◆ **Material provided**:
╔══

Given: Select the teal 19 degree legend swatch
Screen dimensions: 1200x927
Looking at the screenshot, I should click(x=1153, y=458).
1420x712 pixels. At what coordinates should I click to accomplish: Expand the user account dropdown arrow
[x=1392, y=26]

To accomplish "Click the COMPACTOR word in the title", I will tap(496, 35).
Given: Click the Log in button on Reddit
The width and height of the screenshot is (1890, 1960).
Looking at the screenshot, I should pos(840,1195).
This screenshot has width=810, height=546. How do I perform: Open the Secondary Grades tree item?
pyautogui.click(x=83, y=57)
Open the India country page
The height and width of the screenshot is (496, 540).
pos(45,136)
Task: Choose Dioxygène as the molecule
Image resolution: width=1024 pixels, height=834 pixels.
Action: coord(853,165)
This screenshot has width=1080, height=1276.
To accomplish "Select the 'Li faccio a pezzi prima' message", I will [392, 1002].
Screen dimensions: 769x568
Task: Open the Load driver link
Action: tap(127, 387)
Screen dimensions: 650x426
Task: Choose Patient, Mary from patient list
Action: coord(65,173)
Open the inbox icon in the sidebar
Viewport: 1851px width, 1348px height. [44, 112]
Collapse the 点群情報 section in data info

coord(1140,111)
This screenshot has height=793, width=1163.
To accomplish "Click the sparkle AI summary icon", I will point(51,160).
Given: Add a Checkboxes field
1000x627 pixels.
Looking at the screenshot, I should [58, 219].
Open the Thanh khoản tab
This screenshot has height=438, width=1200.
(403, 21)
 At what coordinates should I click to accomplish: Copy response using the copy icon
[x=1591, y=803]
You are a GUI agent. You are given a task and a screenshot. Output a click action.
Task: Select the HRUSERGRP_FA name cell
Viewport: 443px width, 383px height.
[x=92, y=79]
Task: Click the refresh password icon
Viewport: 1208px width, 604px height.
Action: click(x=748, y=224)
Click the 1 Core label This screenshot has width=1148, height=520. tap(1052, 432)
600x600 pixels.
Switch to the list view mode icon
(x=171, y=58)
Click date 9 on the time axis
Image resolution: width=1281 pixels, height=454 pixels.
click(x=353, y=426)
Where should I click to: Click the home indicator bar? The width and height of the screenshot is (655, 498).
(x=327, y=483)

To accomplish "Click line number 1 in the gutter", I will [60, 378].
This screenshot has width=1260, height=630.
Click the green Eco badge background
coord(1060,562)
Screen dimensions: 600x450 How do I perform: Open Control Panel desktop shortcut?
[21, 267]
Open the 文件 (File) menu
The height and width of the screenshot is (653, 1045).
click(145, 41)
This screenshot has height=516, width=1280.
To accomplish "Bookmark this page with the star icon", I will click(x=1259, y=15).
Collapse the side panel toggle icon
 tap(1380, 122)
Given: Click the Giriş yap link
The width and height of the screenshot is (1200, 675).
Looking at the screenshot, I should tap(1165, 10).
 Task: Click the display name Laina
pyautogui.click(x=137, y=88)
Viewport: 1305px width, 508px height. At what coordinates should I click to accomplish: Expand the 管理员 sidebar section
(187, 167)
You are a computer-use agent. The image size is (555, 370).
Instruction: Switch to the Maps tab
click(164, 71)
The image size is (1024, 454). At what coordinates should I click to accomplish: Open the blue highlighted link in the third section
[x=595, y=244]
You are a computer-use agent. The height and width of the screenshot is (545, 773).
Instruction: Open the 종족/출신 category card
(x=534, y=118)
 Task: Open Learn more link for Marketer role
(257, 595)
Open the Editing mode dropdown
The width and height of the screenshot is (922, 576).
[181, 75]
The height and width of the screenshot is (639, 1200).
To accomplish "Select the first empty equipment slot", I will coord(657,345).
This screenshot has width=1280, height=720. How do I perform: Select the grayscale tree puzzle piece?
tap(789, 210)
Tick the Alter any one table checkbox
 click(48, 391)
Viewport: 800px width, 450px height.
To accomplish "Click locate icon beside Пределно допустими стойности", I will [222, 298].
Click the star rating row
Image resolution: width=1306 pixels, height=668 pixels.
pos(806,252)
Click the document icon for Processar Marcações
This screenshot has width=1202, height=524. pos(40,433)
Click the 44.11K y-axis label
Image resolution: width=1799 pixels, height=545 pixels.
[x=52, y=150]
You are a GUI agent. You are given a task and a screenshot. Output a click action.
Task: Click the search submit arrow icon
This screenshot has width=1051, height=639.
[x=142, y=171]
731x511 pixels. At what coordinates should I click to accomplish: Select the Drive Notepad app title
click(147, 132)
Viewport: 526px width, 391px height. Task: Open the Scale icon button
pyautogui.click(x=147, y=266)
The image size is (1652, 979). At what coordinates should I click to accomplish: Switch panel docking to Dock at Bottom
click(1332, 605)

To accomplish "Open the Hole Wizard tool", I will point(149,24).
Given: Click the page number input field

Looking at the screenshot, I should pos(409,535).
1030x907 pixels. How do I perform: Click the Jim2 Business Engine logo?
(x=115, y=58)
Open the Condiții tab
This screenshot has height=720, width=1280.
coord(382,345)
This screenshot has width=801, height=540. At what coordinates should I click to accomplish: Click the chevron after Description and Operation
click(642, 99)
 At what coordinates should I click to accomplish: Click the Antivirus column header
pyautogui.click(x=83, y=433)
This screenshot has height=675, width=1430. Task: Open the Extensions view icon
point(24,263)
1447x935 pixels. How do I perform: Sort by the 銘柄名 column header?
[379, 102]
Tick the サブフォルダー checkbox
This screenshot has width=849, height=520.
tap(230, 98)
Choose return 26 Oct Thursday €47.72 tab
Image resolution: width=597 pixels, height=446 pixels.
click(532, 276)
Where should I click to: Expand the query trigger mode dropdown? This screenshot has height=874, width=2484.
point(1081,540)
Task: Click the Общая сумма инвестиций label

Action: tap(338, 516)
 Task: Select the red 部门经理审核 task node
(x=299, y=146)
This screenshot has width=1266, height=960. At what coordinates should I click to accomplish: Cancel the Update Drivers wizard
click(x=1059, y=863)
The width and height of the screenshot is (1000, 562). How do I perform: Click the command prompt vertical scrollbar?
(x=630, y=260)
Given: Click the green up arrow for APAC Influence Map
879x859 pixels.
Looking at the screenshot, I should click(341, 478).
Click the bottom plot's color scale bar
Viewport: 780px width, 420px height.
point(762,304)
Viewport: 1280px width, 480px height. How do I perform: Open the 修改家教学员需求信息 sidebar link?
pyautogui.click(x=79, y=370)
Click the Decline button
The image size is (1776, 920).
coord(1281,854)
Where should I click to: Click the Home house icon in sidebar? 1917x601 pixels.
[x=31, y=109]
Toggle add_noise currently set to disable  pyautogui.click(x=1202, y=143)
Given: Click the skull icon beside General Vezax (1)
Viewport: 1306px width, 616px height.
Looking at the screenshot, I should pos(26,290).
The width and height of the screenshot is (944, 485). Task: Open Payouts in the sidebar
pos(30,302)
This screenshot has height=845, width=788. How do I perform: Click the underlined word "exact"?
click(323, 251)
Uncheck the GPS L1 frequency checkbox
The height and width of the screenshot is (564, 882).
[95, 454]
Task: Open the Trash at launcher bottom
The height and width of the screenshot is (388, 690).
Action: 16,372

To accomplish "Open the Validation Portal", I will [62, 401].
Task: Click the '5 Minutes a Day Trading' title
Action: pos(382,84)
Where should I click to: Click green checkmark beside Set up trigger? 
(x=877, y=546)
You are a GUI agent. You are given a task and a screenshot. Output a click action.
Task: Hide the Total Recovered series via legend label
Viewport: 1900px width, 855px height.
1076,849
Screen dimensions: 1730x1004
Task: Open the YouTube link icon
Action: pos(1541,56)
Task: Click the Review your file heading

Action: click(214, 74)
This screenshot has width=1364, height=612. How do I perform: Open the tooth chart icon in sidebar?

╚══

◆ **The problem**:
Transcribe the entries exactly.

◆ **Exercise response**:
Given: Select the teal 19 degree legend swatch
Screen dimensions: 1200x927
Looking at the screenshot, I should click(x=1153, y=458).
1420x712 pixels. At what coordinates should I click to accomplish: Expand the user account dropdown arrow
[x=1392, y=26]

To accomplish "Click the COMPACTOR word in the title", I will tap(496, 35).
Given: Click the Log in button on Reddit
The width and height of the screenshot is (1890, 1960).
Looking at the screenshot, I should pos(840,1195).
This screenshot has width=810, height=546. How do I perform: Open the Secondary Grades tree item?
pyautogui.click(x=83, y=57)
Open the India country page
The height and width of the screenshot is (496, 540).
pos(45,136)
Task: Choose Dioxygène as the molecule
Image resolution: width=1024 pixels, height=834 pixels.
Action: coord(853,165)
This screenshot has width=1080, height=1276.
To accomplish "Select the 'Li faccio a pezzi prima' message", I will [392, 1002].
Screen dimensions: 769x568
Task: Open the Load driver link
Action: tap(127, 387)
Screen dimensions: 650x426
Task: Choose Patient, Mary from patient list
Action: coord(65,173)
Open the inbox icon in the sidebar
Viewport: 1851px width, 1348px height. [44, 112]
Collapse the 点群情報 section in data info

coord(1140,111)
This screenshot has height=793, width=1163.
To accomplish "Click the sparkle AI summary icon", I will point(51,160).
Given: Add a Checkboxes field
1000x627 pixels.
Looking at the screenshot, I should [58, 219].
Open the Thanh khoản tab
This screenshot has height=438, width=1200.
(403, 21)
 At what coordinates should I click to accomplish: Copy response using the copy icon
[x=1591, y=803]
You are a GUI agent. You are given a task and a screenshot. Output a click action.
Task: Select the HRUSERGRP_FA name cell
Viewport: 443px width, 383px height.
[x=92, y=79]
Task: Click the refresh password icon
Viewport: 1208px width, 604px height.
Action: click(x=748, y=224)
Click the 1 Core label This screenshot has width=1148, height=520. tap(1052, 432)
600x600 pixels.
Switch to the list view mode icon
(x=171, y=58)
Click date 9 on the time axis
Image resolution: width=1281 pixels, height=454 pixels.
click(x=353, y=426)
Where should I click to: Click the home indicator bar? The width and height of the screenshot is (655, 498).
(x=327, y=483)

To accomplish "Click line number 1 in the gutter", I will [60, 378].
This screenshot has width=1260, height=630.
Click the green Eco badge background
coord(1060,562)
Screen dimensions: 600x450 How do I perform: Open Control Panel desktop shortcut?
[21, 267]
Open the 文件 (File) menu
The height and width of the screenshot is (653, 1045).
click(145, 41)
This screenshot has height=516, width=1280.
To accomplish "Bookmark this page with the star icon", I will click(x=1259, y=15).
Collapse the side panel toggle icon
 tap(1380, 122)
Given: Click the Giriş yap link
The width and height of the screenshot is (1200, 675).
Looking at the screenshot, I should tap(1165, 10).
 Task: Click the display name Laina
pyautogui.click(x=137, y=88)
Viewport: 1305px width, 508px height. At what coordinates should I click to accomplish: Expand the 管理员 sidebar section
(187, 167)
You are a computer-use agent. The image size is (555, 370).
Instruction: Switch to the Maps tab
click(164, 71)
The image size is (1024, 454). At what coordinates should I click to accomplish: Open the blue highlighted link in the third section
[x=595, y=244]
You are a computer-use agent. The height and width of the screenshot is (545, 773).
Instruction: Open the 종족/출신 category card
(x=534, y=118)
 Task: Open Learn more link for Marketer role
(257, 595)
Open the Editing mode dropdown
The width and height of the screenshot is (922, 576).
[181, 75]
The height and width of the screenshot is (639, 1200).
To accomplish "Select the first empty equipment slot", I will coord(657,345).
This screenshot has width=1280, height=720. How do I perform: Select the grayscale tree puzzle piece?
tap(789, 210)
Tick the Alter any one table checkbox
 click(48, 391)
Viewport: 800px width, 450px height.
To accomplish "Click locate icon beside Пределно допустими стойности", I will [222, 298].
Click the star rating row
Image resolution: width=1306 pixels, height=668 pixels.
pos(806,252)
Click the document icon for Processar Marcações
This screenshot has width=1202, height=524. pos(40,433)
Click the 44.11K y-axis label
Image resolution: width=1799 pixels, height=545 pixels.
[x=52, y=150]
You are a GUI agent. You are given a task and a screenshot. Output a click action.
Task: Click the search submit arrow icon
This screenshot has width=1051, height=639.
[x=142, y=171]
731x511 pixels. At what coordinates should I click to accomplish: Select the Drive Notepad app title
click(147, 132)
Viewport: 526px width, 391px height. Task: Open the Scale icon button
pyautogui.click(x=147, y=266)
The image size is (1652, 979). At what coordinates should I click to accomplish: Switch panel docking to Dock at Bottom
click(1332, 605)

To accomplish "Open the Hole Wizard tool", I will point(149,24).
Given: Click the page number input field

Looking at the screenshot, I should pos(409,535).
1030x907 pixels. How do I perform: Click the Jim2 Business Engine logo?
(x=115, y=58)
Open the Condiții tab
This screenshot has height=720, width=1280.
coord(382,345)
This screenshot has width=801, height=540. At what coordinates should I click to accomplish: Click the chevron after Description and Operation
click(642, 99)
 At what coordinates should I click to accomplish: Click the Antivirus column header
pyautogui.click(x=83, y=433)
This screenshot has height=675, width=1430. Task: Open the Extensions view icon
point(24,263)
1447x935 pixels. How do I perform: Sort by the 銘柄名 column header?
[379, 102]
Tick the サブフォルダー checkbox
This screenshot has width=849, height=520.
tap(230, 98)
Choose return 26 Oct Thursday €47.72 tab
Image resolution: width=597 pixels, height=446 pixels.
click(532, 276)
Where should I click to: Expand the query trigger mode dropdown? This screenshot has height=874, width=2484.
point(1081,540)
Task: Click the Общая сумма инвестиций label

Action: tap(338, 516)
 Task: Select the red 部门经理审核 task node
(x=299, y=146)
This screenshot has width=1266, height=960. At what coordinates should I click to accomplish: Cancel the Update Drivers wizard
click(x=1059, y=863)
The width and height of the screenshot is (1000, 562). How do I perform: Click the command prompt vertical scrollbar?
(x=630, y=260)
Given: Click the green up arrow for APAC Influence Map
879x859 pixels.
Looking at the screenshot, I should click(341, 478).
Click the bottom plot's color scale bar
Viewport: 780px width, 420px height.
point(762,304)
Viewport: 1280px width, 480px height. How do I perform: Open the 修改家教学员需求信息 sidebar link?
pyautogui.click(x=79, y=370)
Click the Decline button
The image size is (1776, 920).
coord(1281,854)
Where should I click to: Click the Home house icon in sidebar? 1917x601 pixels.
[x=31, y=109]
Toggle add_noise currently set to disable  pyautogui.click(x=1202, y=143)
Given: Click the skull icon beside General Vezax (1)
Viewport: 1306px width, 616px height.
Looking at the screenshot, I should pos(26,290).
The width and height of the screenshot is (944, 485). Task: Open Payouts in the sidebar
pos(30,302)
This screenshot has height=845, width=788. How do I perform: Click the underlined word "exact"?
click(323, 251)
Uncheck the GPS L1 frequency checkbox
The height and width of the screenshot is (564, 882).
[95, 454]
Task: Open the Trash at launcher bottom
The height and width of the screenshot is (388, 690).
Action: 16,372

To accomplish "Open the Validation Portal", I will [62, 401].
Task: Click the '5 Minutes a Day Trading' title
Action: pos(382,84)
Where should I click to: Click green checkmark beside Set up trigger? 
(x=877, y=546)
You are a GUI agent. You are given a task and a screenshot. Output a click action.
Task: Hide the Total Recovered series via legend label
Viewport: 1900px width, 855px height.
1076,849
Screen dimensions: 1730x1004
Task: Open the YouTube link icon
Action: pos(1541,56)
Task: Click the Review your file heading

Action: click(214, 74)
This screenshot has width=1364, height=612. How do I perform: Open the tooth chart icon in sidebar?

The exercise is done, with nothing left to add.